## [YOUR GOAL]
Count up the lines below where the word "each" shows up, and respond with the number alone.

--- RECORDS SHOWN Enclosed Below ---

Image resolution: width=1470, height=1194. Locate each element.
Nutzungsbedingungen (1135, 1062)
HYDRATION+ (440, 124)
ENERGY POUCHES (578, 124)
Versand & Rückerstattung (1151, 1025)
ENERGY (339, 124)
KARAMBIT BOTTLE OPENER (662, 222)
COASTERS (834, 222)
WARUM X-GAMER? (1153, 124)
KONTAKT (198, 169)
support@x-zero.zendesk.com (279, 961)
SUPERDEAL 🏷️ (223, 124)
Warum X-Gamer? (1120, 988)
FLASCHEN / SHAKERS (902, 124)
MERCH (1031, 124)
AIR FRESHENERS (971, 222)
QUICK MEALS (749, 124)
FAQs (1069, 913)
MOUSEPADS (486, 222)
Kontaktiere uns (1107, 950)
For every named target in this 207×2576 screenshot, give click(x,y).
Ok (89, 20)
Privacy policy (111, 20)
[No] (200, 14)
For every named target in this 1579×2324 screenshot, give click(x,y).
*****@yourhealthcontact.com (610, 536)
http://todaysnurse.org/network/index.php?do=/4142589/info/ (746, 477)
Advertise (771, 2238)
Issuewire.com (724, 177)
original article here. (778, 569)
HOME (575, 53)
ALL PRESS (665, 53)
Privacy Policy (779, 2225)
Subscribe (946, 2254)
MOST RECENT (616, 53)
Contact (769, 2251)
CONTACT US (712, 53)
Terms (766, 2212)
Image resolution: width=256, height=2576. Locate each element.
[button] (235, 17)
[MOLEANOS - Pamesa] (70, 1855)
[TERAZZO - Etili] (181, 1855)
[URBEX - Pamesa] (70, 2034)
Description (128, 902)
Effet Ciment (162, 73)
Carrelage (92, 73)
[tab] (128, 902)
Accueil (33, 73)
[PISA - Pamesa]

--- End of Enclosed RECORDS SHOWN ---

## [OUTPUT]
2